Prioritize Your Questions
Aside from names and contact information, make a list of all the data you want from each persona, based on your buyer persona research, to help you qualify them. Then organize that list in order of how important that information is to you, and how sensitive the prospect might find that information.
Use your first questions to make sure you’ve got your leads attached to the right personas and therefore the proper workflows. If your buyer persona is robust and current, it should illuminate which pieces of information are the most telling.
Will the prospect’s job title help you sort out key decision makers from decision influencers? Are your personas based on industry type? How important is the company size to your solution? Ask these questions as early as possible.
Speak to Your Personas
Once you’ve confirmed that your leads are attached to the right persona and workflow, refer to your persona’s key pain points. Use your smart form fields to ask questions that will provide what you need to qualify them while also showing the prospect that you’re speaking directly to them, even if it’s just changing the phrasing of your questions based on the persona. For example, if your form is intended for a healthcare audience, make sure your fields refer to their practice, rather their company.
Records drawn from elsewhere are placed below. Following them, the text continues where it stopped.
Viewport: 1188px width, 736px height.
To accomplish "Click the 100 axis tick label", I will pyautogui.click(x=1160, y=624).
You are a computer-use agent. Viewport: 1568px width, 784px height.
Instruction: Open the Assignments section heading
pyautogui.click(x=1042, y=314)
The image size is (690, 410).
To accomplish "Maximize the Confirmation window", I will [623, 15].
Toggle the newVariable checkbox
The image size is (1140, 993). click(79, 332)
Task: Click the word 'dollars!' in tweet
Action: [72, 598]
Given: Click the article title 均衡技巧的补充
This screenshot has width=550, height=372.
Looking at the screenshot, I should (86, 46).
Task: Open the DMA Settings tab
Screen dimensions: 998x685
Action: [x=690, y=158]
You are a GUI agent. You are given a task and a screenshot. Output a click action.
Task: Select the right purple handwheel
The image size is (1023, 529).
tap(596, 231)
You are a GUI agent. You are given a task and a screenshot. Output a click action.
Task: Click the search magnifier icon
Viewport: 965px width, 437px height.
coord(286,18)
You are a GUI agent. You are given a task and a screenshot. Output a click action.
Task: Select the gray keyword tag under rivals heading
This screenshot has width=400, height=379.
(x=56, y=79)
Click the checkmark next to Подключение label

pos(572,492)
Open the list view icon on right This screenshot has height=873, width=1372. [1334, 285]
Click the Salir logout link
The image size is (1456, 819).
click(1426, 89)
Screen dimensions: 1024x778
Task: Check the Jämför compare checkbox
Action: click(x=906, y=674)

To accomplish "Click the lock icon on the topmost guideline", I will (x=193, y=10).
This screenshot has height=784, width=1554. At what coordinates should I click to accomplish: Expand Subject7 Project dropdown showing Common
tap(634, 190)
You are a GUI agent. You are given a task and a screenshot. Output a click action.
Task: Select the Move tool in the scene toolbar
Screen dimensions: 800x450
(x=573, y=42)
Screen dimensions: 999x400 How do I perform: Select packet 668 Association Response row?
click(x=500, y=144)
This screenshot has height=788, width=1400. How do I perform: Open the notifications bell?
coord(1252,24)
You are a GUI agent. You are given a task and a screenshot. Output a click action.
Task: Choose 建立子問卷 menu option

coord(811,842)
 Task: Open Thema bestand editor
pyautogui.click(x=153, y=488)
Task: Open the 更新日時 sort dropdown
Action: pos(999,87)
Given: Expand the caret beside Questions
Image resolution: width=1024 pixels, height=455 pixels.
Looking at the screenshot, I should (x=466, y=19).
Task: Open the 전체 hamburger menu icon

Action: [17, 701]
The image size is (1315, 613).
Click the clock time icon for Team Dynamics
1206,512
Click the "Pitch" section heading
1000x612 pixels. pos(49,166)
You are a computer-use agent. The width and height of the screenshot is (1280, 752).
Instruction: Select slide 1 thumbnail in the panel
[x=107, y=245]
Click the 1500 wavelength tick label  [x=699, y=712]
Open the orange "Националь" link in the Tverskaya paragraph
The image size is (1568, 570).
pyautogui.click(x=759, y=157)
Ask questions that will help you properly address that persona’s pain points at their current location in the sales cycle and in your future marketing efforts. What nurturing content do you have ready for these contacts, and which questions would reveal what they want to hear? You can use forms to find out about specific challenges they’re facing so you follow up with content that discusses potential solutions.
Focus on the Prospect
When you’re creating your forms, remember that you’re still marketing to real people, even if you’re a B2B business. Put yourself in their shoes, ask relevant questions and give them an opportunity to share their challenges with you so you can learn how you can best solve them — and reap the rewards of qualified leads in the process.